Angry Birds, launched in 2009, involves catapulting colourful birds towards various structures. It became one of the most downloaded apps of all time, playing a critical role in bringing casual mobile gaming to the global mainstream, but setting an early high-water mark that Rovio has struggled to surpass.

Despite being consistently profitable, Rovio’s stock never fully recovered confidence among investors after a profit warning in early 2018, just a few months after its initial public offering.

Despite riding the early growth of iPhone gaming with Angry Birds, the company found itself on the wrong side of an industrywide shift in business models from Rovio’s strategy of charging 99 cents upfront to download titles, towards online, free-to-play games supported by in-app purchasing.

Angry Birds became a prime example of efforts by games companies to expand the intellectual property of games beyond the confines of the games themselves.

The Angry Birds characters became the subject of comics, animation, films, toys and other media. Sega Sammy has similar experience with the expansion of its main games brand, Sonic the Hedgehog, whose adventures were turned into a 2020 Hollywood film.

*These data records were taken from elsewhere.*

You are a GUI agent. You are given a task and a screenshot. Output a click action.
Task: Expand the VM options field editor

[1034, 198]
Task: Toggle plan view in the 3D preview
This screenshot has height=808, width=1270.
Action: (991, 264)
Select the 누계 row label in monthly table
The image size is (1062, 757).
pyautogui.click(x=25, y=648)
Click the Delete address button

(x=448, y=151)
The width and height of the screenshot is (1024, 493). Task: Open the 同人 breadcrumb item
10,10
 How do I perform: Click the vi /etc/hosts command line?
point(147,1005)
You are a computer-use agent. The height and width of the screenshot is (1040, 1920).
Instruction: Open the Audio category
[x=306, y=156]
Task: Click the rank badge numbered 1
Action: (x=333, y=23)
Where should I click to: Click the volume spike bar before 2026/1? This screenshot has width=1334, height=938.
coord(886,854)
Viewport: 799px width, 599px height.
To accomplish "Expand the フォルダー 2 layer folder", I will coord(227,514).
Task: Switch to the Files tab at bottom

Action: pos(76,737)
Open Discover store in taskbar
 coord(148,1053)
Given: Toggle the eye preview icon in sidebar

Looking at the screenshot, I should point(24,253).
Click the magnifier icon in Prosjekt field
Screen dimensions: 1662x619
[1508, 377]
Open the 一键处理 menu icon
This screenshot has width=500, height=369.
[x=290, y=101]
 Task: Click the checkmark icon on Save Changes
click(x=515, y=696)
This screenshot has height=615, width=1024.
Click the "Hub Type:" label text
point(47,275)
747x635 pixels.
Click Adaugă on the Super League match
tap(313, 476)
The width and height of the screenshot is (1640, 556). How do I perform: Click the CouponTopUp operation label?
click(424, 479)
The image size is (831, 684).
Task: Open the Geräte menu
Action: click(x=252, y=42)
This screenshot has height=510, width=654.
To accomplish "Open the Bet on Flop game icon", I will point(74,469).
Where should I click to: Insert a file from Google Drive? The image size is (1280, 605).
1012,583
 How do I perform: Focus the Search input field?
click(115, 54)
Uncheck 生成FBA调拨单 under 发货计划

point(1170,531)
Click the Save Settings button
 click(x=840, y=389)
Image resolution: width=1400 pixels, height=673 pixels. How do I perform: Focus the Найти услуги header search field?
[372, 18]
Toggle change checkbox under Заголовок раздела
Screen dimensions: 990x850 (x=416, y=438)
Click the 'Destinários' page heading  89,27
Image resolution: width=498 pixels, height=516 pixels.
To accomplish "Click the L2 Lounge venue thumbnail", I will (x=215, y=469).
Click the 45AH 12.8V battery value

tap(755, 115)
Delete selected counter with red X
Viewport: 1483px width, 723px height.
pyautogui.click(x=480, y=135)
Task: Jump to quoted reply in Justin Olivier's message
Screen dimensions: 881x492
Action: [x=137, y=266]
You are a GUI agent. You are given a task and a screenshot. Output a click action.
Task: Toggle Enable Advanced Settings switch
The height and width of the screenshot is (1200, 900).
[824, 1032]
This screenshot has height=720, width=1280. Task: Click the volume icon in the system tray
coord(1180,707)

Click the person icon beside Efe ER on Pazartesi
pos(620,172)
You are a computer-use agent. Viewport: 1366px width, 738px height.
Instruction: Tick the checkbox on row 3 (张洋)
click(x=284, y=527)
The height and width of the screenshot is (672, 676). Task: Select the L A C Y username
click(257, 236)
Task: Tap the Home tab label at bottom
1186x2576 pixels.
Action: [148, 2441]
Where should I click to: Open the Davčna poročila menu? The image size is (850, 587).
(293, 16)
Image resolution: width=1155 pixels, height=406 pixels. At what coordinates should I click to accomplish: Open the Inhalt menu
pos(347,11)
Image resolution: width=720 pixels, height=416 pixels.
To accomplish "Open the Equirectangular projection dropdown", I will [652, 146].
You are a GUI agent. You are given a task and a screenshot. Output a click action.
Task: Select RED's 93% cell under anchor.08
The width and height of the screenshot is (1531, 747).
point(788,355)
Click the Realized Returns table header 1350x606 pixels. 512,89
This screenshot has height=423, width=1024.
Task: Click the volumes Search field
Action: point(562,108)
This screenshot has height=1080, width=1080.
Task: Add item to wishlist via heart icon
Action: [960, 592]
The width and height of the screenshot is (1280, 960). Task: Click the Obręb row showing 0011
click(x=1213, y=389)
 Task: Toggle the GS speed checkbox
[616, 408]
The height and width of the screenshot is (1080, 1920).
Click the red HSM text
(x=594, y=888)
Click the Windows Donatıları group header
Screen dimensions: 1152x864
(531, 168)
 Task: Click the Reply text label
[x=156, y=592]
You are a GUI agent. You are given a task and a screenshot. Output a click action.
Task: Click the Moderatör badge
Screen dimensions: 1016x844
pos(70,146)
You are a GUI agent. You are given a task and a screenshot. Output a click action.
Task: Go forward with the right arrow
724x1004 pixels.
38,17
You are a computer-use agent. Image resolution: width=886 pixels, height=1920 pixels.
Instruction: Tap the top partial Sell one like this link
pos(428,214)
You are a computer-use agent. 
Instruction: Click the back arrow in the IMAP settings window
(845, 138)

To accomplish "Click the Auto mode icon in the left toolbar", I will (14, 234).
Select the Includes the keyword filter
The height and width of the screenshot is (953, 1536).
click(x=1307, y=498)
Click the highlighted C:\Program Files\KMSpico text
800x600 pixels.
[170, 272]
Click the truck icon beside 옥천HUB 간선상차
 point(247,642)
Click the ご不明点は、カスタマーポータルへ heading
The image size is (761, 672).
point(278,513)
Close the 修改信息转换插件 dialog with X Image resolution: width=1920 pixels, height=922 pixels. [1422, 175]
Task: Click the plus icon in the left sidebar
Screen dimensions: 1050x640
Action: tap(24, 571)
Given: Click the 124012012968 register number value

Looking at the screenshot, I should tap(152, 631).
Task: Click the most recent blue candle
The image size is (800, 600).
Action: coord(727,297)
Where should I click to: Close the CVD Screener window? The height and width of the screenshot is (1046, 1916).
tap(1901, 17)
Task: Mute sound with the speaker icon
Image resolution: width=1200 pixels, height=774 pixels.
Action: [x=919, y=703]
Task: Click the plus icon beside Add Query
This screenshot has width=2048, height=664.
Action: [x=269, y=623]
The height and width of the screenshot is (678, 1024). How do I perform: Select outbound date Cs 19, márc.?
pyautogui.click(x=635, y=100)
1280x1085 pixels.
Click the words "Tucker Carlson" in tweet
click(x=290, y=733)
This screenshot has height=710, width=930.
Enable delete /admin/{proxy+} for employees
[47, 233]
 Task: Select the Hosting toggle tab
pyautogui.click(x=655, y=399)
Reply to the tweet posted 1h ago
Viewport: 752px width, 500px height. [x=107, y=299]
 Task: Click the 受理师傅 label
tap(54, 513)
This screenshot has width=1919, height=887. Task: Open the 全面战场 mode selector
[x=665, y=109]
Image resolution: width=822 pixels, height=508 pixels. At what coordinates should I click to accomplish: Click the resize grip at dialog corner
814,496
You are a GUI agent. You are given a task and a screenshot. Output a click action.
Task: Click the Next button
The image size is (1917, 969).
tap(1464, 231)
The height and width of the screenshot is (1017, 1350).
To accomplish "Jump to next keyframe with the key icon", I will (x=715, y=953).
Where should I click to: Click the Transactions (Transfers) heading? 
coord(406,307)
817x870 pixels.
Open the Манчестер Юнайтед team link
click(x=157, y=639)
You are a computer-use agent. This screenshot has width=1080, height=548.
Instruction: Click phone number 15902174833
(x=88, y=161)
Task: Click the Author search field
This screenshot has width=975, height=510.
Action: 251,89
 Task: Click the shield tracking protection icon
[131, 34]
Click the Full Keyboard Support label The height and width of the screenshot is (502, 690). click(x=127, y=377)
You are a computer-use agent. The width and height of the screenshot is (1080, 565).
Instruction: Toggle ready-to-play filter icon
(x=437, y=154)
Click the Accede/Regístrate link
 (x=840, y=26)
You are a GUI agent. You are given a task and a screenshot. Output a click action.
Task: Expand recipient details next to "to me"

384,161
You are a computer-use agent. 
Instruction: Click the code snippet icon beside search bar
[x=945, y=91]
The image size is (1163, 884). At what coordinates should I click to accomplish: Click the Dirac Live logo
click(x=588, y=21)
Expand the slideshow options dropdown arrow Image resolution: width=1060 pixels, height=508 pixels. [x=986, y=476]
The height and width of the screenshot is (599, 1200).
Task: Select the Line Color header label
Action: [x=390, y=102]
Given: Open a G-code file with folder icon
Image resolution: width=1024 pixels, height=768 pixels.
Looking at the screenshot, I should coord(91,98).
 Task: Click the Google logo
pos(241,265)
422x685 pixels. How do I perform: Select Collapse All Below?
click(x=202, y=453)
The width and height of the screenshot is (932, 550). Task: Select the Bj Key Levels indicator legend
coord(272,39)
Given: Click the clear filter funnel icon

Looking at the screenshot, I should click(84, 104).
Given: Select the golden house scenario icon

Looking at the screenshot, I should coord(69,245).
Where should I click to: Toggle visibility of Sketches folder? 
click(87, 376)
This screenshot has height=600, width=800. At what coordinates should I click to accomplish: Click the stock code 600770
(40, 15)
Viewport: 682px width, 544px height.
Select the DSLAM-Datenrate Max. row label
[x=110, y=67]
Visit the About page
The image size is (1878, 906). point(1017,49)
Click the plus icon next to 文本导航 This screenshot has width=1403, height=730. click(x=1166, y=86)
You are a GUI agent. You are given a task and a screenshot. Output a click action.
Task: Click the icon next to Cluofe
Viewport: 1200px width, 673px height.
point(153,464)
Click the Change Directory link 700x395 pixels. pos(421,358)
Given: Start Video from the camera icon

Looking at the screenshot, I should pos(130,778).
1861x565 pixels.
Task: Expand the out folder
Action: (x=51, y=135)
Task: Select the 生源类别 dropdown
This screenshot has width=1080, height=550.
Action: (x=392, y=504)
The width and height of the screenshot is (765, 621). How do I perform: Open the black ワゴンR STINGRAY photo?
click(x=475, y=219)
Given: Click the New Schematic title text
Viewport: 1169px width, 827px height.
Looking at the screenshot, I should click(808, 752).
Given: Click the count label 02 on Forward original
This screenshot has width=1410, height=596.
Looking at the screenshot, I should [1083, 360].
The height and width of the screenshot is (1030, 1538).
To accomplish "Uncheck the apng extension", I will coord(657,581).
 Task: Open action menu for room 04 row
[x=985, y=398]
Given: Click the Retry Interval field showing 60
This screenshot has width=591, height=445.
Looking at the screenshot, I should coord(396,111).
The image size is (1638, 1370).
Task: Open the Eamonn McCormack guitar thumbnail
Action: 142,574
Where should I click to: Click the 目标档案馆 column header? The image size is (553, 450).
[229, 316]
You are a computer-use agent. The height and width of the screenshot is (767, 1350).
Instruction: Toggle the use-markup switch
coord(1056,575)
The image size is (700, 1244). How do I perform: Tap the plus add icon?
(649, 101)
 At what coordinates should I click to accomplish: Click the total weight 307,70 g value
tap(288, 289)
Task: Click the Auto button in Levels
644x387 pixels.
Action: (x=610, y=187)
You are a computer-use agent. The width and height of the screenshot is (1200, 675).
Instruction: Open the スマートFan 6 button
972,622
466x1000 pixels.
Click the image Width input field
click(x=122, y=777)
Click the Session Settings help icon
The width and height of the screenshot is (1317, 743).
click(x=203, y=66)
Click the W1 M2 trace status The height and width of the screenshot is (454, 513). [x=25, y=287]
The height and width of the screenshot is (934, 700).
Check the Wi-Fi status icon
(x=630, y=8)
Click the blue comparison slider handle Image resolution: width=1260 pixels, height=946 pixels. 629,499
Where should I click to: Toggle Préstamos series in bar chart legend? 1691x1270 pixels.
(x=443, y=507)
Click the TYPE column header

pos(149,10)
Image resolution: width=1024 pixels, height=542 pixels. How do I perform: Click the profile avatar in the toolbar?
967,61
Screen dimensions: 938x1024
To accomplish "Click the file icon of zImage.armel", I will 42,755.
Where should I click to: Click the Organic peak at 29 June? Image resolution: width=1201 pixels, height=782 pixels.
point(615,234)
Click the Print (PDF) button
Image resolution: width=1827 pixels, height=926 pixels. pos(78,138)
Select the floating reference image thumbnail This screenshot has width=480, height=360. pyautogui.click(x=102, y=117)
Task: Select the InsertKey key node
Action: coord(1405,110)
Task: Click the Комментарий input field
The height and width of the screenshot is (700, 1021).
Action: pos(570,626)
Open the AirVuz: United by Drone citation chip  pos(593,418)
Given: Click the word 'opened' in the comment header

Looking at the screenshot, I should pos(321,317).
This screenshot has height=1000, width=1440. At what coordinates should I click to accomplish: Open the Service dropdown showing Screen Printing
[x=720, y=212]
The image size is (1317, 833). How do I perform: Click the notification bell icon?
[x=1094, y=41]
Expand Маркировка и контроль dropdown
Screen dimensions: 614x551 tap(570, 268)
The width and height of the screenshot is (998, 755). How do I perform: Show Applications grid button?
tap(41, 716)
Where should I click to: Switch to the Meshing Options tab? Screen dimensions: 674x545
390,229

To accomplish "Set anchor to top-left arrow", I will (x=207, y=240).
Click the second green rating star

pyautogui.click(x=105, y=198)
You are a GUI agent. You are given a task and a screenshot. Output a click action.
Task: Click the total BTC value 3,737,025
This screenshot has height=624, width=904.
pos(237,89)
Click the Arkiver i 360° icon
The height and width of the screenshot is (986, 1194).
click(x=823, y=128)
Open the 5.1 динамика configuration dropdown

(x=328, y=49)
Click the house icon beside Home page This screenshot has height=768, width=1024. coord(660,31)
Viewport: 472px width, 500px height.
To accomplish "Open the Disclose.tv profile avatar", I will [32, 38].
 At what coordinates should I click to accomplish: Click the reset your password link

At the height of the Angry Birds phenomenon, Rovio’s management spoke about the company’s evolution from a games company into something it believed could be central to popular culture and would take its inspiration from Coca-Cola.

David Gibson, a games analyst at MST Financial, said Rovio’s efforts to diversify had not met those sky-high ambitions.

“Angry Birds game revenues are still 60-70 per cent of the business, so plans to expand beyond have not been as material as the company aimed. Rovio thought . . . it was no longer a games company, but it’s still a games company with 90 per cent of revenues from mobile games,” said Mr Gibson.

In January, reports revealed that Rovio had received an $810 million offer from Israel-based Playtika, but the company said in March that those had ended, even as talks with other potential buyers continued.

In addition to the Rovio board’s support for Sega’s offer, the Japanese games company has received the irrevocable acceptance from shareholders who together hold a combined 49.1 per cent of the outstanding shares and votes in Rovio.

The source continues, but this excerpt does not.